Health officials are considering whether Northern Ireland should follow England’s example in having a single telephone number for GP out-of-hours services. The province currently has seven contact numbers and a single line was suggested in the Transforming Your Care review document, published in December 2011.
An urgent care contact number, it suggested, could operate alongside 999 and help people in non-emergency situations to get the right advice. Out-of-hours services are designed to provide urgent care cases, where a patient can generally walk into the centre, receive treatment and walk out again.

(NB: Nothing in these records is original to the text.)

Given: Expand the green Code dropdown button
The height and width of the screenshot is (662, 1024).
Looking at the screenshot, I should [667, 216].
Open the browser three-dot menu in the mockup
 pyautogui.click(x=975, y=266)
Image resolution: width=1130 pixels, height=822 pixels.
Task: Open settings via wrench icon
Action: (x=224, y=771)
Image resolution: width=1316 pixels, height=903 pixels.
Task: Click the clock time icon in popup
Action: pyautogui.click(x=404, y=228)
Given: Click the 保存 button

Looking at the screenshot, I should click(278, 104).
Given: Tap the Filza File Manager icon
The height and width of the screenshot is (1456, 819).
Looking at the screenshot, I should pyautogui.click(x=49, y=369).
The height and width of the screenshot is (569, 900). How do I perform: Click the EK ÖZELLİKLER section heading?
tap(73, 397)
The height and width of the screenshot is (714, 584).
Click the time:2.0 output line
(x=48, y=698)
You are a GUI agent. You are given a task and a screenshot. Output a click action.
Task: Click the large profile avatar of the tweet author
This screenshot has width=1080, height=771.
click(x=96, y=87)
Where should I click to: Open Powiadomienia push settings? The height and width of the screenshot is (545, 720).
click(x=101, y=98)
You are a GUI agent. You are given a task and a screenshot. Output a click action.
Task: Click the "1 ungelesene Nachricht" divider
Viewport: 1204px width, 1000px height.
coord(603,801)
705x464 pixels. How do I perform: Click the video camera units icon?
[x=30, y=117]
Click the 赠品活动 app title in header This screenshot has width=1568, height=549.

The 111 number was introduced in England in July although it does not yet cover the whole of the country. 111 is a series of local services and call handlers can book ambulances and out-of-hours GP appointments. However, it has fewer staff than its predecessor (NHS Direct), meaning that the 60-second response time is often missed. Some patients have been wrongly referred to A&E units.
Pilots started in 2010 and the service was due to be launched in April. The final services will now be rolled out in Cornwall and North Essex in early 2014. Contracts were cancelled in both cases due to insufficient funding.
Press coverage of the services suggest that they are viewed as a low priority, when compared to A&E, although they also deal with distressed patients and could take pressure off hospitals if they operated efficiently.
A Health and Social Care Board spokeswoman said that the board, along with the Ambulance Service and Department of Health, Social Services and Public Safety, was “keeping up to date with the development of the 111 number to ensure we learn from the experiences in England.”
agendaNi understands that board officials are keen to see how the existing providers, which include ambulance services and private companies, resolve 111’s existing problems before proceeding in Northern Ireland.